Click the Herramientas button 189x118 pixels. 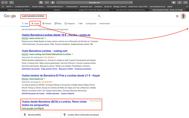(x=105, y=24)
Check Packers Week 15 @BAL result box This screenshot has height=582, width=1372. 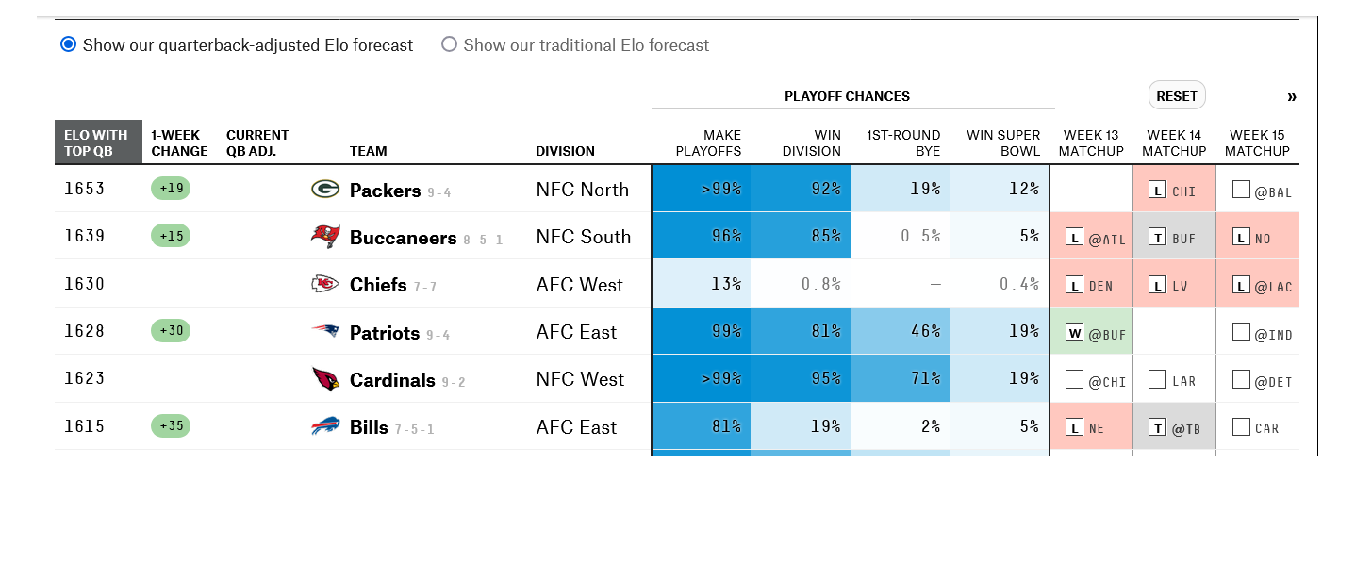1241,191
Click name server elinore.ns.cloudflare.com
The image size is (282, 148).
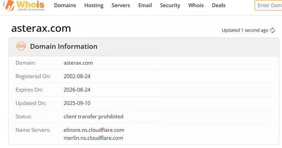pos(94,130)
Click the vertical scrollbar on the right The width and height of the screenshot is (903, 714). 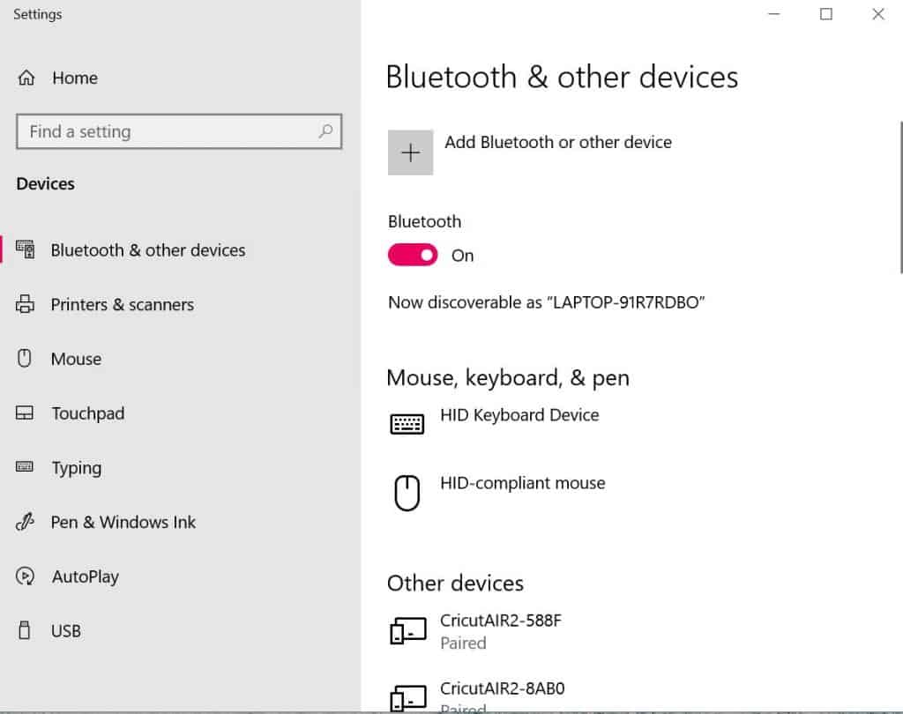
++++
(WORK TASK): Leave the pictures out. Extract exactly the lines running from the one with "Click name server elinore.ns.cloudflare.com" through the last entry, both ends included.

(YOUR RESPONSE):
Click name server elinore.ns.cloudflare.com
The image size is (282, 148).
pos(94,130)
Click the vertical scrollbar on the right The width and height of the screenshot is (903, 714). 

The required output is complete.